Introduction

Suppose, you are a consultant at a education development agency. You are given a data file college.csv which you need to use to answer some business problems.

Packages

Load required packages:

library(tidyverse)
theme_set(theme_minimal())  # sets a theme for ggplot2

Data

college <- read.csv("Data/college.csv")

Question 1 (2 points)

Filter all colleges that are private and have an average SAT score greater than 1100. For these filtered colleges, calculate the average admission rate and median debt.
Hint: Use filter() and summarise() from dplyr.

Avg_admission_rate Median_debt
0.5552191 25000

Question 2 (2 points)

Group the colleges (use all data, not the filtered data from question 1) by region and calculate the average tuition and average faculty salary for each region.

Hint: Use group_by() and summarise().

region Avg_tuition Avg_faculty_salary
Midwest 22114.78 7059.065
Northeast 25297.97 8755.258
South 17263.13 7036.401
West 21430.99 8709.639

Question 3 (2 points)

Find the top 10 colleges with the highest admission rate in the dataset. Display only the college name, city, state, and admission rate.

Hint: Use arrange() and slice_head(n = 10) to get the top 10. See help to understand how slice_head() function works.

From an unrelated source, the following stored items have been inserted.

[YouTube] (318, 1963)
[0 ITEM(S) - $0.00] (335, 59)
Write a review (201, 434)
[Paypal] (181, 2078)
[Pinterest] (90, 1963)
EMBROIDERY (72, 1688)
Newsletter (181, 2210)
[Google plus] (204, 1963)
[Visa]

name city state admission_rate
Southeastern Bible College Birmingham AL 1
Adventist University of Health Sciences Orlando FL 1
Trinity International University-Illinois Deerfield IL 1
Saint Mary-of-the-Woods College Saint Mary of the Woods IN 1
Cleveland University-Kansas City Overland Park KS 1
University of Pikeville Pikeville KY 1
Calvary Bible College and Theological Seminary Kansas City MO 1
Montana State University-Northern Havre MT 1
Cleveland State Community College Cleveland TN 1
The King’s University Southlake TX 1

Question 4 (2 points)

Create a scatter plot that shows the relationship between tuition and average faculty salary for all colleges. Use control (Private/Public) to color the points.

Hint: Use ggplot2 to create the plot and color points by control.

Question 5 (2 points)

Filter the colleges in West and South region where the loan default rate is below 0.1 and plot a bar chart showing the count of such colleges by control.

Hint: Use filter() from dplyr and geom_bar() in ggplot2.

Question 6 (Bonus 2 points)

Find the top 10 states with the highest number of undergraduates enrolled. Visualize it in a bar chart.

Hint: Use group_by(state) and summarise() to calculate the total, and then arrange() to rank them. Use geom_col() to visualize.